We were driving along an unfrequented by-path, after having made three or four good shots, when suddenly we were both started by a very chorus of "tee-wheetle-tee-wheetles," and quickly descried fully thirty of the yellow legs running in all directions away from us. We had evidently startled the birds while they had been quietly basking in the warm sunshine. We quickly sprang from the buggy and got in both barrels as the birds arose, but only one, and that a wing-tipped hen, rewarded our effort.

It was not certain who brought the bird down, as we were both together when we fired, but my friend ran to gather the wounded plover. But he found it no easy task, for the little hen started off like a diminutive ostrich, and it was a hard chase for a couple of hundred yards, when the bird suddenly disappeared as completely as if she had been resolved into the original elements.

Jack was nonplussed, and I hurried forward.

"Where is she?" I asked.

"You tell," replied he, as he gazed in wonderment all about the spot.

We had no dog, of course, for a dog would be a hindrance at plover shooting, and there was nothing to do but hunt and solve the mystery ourselves. After fully fifteen minutes had been spent in scrutinizing the little tufts of grass and brown hollows lying all about us, Jack suddenly called.

"Look here."

I hurried over to him and he pointed at his feet, and there, nestling closely to a big brown clod, lay the plover, her beautifully mottled plumage assimilating so perfectly with the leaden earth and rufous colored grass, that not one pair of eyes in a thousand would have discovered her.

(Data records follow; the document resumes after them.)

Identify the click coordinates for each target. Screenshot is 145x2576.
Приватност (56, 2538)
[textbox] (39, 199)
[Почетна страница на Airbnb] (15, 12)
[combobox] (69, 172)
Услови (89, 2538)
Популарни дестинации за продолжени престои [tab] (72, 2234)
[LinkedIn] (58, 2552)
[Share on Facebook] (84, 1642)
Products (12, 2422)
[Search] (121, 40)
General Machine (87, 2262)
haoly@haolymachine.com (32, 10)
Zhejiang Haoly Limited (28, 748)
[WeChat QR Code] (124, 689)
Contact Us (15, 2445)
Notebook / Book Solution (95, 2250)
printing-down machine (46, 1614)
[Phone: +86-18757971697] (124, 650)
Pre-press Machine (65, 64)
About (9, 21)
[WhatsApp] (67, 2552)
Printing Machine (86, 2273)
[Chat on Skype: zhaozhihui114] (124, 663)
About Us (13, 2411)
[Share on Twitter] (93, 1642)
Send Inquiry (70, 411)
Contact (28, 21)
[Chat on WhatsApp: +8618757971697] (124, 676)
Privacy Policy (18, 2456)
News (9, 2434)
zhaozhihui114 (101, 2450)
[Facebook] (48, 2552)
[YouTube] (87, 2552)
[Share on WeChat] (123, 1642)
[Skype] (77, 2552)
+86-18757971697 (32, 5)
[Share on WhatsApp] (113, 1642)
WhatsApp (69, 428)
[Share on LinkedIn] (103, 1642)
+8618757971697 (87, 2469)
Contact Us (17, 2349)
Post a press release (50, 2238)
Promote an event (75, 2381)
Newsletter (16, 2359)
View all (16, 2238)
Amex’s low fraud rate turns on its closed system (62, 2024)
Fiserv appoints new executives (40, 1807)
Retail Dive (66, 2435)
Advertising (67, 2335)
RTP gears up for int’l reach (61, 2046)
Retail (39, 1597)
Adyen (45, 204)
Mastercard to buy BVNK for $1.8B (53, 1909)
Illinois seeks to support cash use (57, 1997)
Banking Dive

The upland plover is a queer bird in many other respects. It has the faculty of gauging the range of a shot gun better than any bird, save the canvas back, that I know of, and many a shot we needlessly threw away at birds flushing out of gunshot. They fly swiftly and when in the air look much larger than they really are, owing to the great length of their sharp pointed wings. They are but precious little larger than the jack-snipe, about an even thing between the snipe and the woodcock, but possess more gumption than both of these excellent birds combined. The plover, too, is a provoking little rascal, always lying perfectly still, sort of side ways, while you are advancing on him, and then, just as you are counting on a shot dead sure, you are startled by that sad "tee-wheetle-tee-wheet!" and he's off. Then round and round he circles, all about you, but never quite within reach of your gun, and you might just as well move on first as last.

The shooting is good just now, and sportsmen, who long for a little excitement and recuperation, can find it in a drive over the hills and across the prairies, anywhere to the west or northwest beyond the city limits.